How can I add a Matlab search path for all users on a Linux system?

I am managing a Linux computer that is shared by several people. I want to place some Matlab *.m files at a path (for example, /usr/local/matlab/our_matlab_scripts/) which everyone has a read access permission. I also want to add this path to the Matlab search paths of all users so that they can start using the Matlab files immediately.

As a single user, I learned that I can add a search path by Matlab 'addpath' command or from the file menu of Matlab, for example. However, so far I could not find a way to do it as an administrator for all the current and future users at once.

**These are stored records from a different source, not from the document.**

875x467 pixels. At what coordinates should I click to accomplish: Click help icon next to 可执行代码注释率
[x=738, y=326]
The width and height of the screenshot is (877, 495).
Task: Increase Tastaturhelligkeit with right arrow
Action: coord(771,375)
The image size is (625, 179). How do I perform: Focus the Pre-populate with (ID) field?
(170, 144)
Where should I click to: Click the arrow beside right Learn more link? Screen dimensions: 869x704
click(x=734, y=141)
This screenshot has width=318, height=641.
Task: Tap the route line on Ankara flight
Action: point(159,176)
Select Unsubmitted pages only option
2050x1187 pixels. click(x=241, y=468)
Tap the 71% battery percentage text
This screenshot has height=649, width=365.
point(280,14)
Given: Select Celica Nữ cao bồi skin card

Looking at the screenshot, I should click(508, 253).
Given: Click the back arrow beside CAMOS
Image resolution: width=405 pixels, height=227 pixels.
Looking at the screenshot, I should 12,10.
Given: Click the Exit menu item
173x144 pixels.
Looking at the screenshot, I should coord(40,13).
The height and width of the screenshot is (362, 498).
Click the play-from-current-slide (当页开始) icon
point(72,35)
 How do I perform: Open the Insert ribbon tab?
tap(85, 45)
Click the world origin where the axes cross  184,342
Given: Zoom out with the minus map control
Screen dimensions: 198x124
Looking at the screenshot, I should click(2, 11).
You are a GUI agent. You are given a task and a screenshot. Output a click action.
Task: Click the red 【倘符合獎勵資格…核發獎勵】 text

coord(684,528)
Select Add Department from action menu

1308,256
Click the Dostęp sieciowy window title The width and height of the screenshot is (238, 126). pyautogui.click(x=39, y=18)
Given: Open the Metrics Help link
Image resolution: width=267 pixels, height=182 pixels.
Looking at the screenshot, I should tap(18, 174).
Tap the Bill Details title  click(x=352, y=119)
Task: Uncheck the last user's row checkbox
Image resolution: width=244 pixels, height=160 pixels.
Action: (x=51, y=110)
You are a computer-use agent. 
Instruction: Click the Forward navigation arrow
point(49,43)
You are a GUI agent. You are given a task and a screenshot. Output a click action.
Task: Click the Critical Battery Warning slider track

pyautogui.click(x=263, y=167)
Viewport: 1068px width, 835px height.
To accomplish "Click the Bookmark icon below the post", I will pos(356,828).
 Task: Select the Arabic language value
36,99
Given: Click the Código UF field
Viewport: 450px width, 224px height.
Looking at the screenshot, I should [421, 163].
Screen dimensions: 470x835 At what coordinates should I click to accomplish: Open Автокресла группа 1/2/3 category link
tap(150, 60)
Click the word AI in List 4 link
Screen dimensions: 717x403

I would be grateful if you could kindly teach me.

1
@Jonas the question at the link seems to be concerned with a user-specific customization, rather than a system-wide customization that applies to all users. I saw much information in Matlab official help as well as third party web sites about the former case, but my question here has been concerned about the latter, system-wide case. - norio
The answer refers to startup.m. If you put that into $matlabroot/toolbox/local of the Matlab installation, the settings are done for all users. This option is much preferable over editing matlabrc.m, both for setting up a new install and for maintenance. - Jonas
@Jonas Thank you for the comment. Please let me understand why it is better to create startup.m than to edit matlabrc.m. Is there a convention that a new version of Matlab is shipped without startup.m? If so, does it mean that an administrator can basically just copy $matlabroot/toolbox/local/startup.m of old installation to $matlabroot/toolbox/local/ of new installation (and edit it for minor modification)? Or, did you imply other reasons? - norio
Matlab doesn't come with startup.m. Thus, on a new install, you simply copy the file from the old installation to the new (I actually copy two files, startup.m and a file it depends on). Also, since all user modifications are in a separate file, it is much easier to maintain, since you don't have to hunt through many, many lines of code in matlabrc.m to figure out where possibly someone might have changed something (at the beginning, at the end, somewhere in between)? - Jonas

1 Answers

4
votes

If you look at this thread:

http://www.mathworks.com/matlabcentral/newsreader/view_thread/112560

you will find that there is a file called matlabrc.m that is executed at startup. It looks for the startup.m file that users can have. One could put the addpath commands in this file and it should work for all users.